After the United States acquired the Louisiana Purchase in 1803, it was generally agreed that the boundary between it and British Rupert's Land was along the watershed between the Missouri River and Mississippi River basins on one side and the Hudson Bay basin on the other. However, it is difficult to precisely determine the location of a watershed in a region of level plains, such as in central North America. The British and American committees that met after the War of 1812 to resolve boundary disputes recognized there would be much animosity in surveying the watershed boundary, and agreed on a simpler solution in 1818: the 49th parallel. Both sides gained and lost some territory by this convention, but the United States gained more than it lost.
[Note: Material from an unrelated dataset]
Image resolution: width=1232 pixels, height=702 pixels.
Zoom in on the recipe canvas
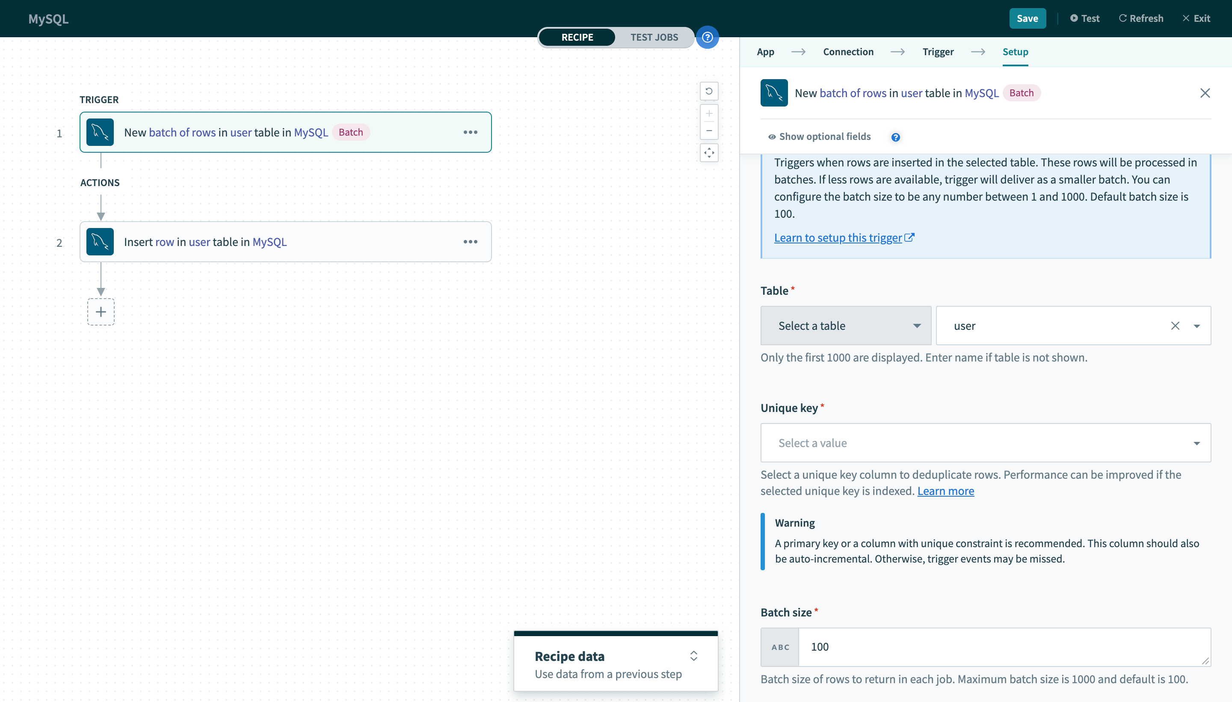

This convention established the boundary only between the Lake of the Woods and the Rocky Mountains; west of the Rockies, the convention established joint occupation of the Oregon Country by both parties.
Although the Convention of 1818 settled the boundary from the point of view of the non-Aboriginal powers, neither the United Kingdom nor the United States was immediately sovereign over the territories on its side of the line: effective control still rested with the local nations, mainly the Métis, Assiniboine, Lakota and Blackfoot. Their sovereignty was gradually ceded by conquest and treaty during the several decades that followed.
In 1846 the Oregon Boundary Treaty divided the Oregon Country between British North America and the United States by extending the 49th parallel boundary to the west coast and then through Strait of Juan de Fuca.